Saloop was a hot, sweet, and creamy spiced drink made from salep, a flour ground from orchid tubers, mixed with milk or water and often flavoured with sugar, cinnamon, or orange flower water. It emanated from the Ottoman Empire and was a cheaper, working class alternative to tea and coffee which, in the late seventeenth and early eighteenth century, were still expensive luxuries.

As salep itself became more expensive and harder to source, street vendors replaced the orchid flour with the ground roots and leaves of the North American sassafras tree which would have given the drink a flavour similar to that of root beer. It eventually faded out of fashion in the nineteenth century because of a rumour that it was a cure for certain unwanted diseases, so it became embarrassing to order!

Sussex Pond Pudding

Sussex Pond pudding is a rich, old-fashioned steamed dessert made with suet pastry wrapped around sugar, butter, and a whole lemon (although the lemon appears to be a later addition, absent from the earliest recorded recipe), which slowly melts into a sharp, syrupy sauce - or pond - as it cooks. It was a classic country pudding in Sussex and surrounding areas from at least the seventeenth century (the first recorded recipe is from Hannah Woolley's 1670 recipe book The Queen-Like Closet), and was prized as a sturdy, economical bake that made the most of simple ingredients. 

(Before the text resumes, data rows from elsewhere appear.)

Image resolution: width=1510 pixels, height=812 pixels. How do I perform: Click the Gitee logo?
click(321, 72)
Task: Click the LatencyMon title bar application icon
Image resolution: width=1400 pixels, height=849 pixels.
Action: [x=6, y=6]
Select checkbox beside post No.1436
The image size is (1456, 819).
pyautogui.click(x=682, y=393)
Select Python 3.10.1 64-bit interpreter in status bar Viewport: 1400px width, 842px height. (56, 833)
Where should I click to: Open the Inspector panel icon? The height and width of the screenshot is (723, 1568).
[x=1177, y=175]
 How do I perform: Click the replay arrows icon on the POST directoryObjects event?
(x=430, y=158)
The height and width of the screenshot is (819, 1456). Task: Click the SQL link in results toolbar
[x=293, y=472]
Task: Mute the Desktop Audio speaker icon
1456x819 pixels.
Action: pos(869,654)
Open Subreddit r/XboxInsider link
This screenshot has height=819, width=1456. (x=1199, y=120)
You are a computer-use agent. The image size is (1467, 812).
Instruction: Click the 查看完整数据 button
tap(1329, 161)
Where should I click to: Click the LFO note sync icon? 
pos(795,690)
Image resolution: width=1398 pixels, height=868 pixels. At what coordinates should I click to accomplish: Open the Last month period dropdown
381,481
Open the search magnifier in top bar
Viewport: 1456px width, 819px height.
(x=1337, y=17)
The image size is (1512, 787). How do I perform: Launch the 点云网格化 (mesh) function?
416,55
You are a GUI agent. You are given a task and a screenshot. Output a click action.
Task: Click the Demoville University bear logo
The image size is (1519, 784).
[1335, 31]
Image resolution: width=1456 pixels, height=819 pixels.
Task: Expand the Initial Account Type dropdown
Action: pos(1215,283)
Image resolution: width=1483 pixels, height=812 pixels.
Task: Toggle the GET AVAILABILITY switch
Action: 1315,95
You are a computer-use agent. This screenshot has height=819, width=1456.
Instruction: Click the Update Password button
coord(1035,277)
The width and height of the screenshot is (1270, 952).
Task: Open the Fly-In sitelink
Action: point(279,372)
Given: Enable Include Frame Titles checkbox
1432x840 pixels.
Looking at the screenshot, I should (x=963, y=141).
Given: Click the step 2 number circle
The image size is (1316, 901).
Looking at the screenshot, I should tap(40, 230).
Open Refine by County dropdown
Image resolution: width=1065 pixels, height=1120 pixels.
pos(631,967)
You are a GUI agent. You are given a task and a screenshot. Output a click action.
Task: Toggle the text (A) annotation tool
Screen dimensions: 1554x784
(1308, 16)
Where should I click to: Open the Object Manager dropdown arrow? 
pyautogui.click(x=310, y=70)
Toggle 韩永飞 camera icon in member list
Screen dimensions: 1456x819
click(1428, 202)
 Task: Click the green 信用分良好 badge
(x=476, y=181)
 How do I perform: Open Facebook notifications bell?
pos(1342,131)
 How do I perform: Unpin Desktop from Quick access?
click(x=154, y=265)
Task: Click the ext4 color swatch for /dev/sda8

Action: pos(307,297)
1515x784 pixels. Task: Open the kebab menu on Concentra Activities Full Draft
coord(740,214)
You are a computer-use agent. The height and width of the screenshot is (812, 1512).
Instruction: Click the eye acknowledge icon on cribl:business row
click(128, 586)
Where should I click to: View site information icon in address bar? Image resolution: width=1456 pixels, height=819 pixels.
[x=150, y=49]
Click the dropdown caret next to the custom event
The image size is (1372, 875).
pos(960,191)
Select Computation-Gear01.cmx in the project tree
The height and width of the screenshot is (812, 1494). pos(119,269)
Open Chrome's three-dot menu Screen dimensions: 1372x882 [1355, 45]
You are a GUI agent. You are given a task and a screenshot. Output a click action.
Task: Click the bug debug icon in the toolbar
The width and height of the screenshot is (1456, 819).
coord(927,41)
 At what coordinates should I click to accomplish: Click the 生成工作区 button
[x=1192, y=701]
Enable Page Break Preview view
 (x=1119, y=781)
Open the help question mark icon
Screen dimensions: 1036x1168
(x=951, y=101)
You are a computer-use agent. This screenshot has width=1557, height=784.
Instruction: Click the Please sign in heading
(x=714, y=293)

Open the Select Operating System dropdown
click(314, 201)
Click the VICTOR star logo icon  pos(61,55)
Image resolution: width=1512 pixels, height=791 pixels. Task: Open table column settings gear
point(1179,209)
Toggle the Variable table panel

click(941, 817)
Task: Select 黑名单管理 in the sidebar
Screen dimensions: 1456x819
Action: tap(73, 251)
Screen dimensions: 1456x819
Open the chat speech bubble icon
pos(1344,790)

It fell out of everyday cooking as more modern desserts took over and recipes that required hours of slow boiling lost their place in home kitchens, though it never entirely vanished. 

London Particular

London Particular is a heavy, pea soup named after the thick, yellowish-green ‘pea-souper’ fogs that once blanketed England’s capital city. It’s made from dried yellow split peas, onions, carrots and celery, and water or stock, often with ham or bacon. It was a common, hearty street food or tavern dish from the early nineteenth century onward. 

It gradually fell out of favour, although it was said that a properly prepared bowl of London Particular should be so thick you could stand your spoon upright in it!

Tansy

Tansy pancakes were a traditional British Easter dish made with a batter flavoured with the bitter herb tansy, often mixed with eggs, sugar, and sometimes suet or breadcrumbs, then fried like small, dense pancakes. They were especially popular from the seventeenth to the nineteenth centuries, particularly around Easter, and were eaten as a way to use up eggs after Lent.

They disappeared as tansy became less common in kitchens, partly because it’s actually toxic in large amounts and also because tastes shifted away from bitter herbs in sweet dishes. The name comes directly from the herb itself, Tanacetum vulgare, and today tansy pancakes survive mainly in historical cookbooks and occasional revival recipes rather than as everyday food.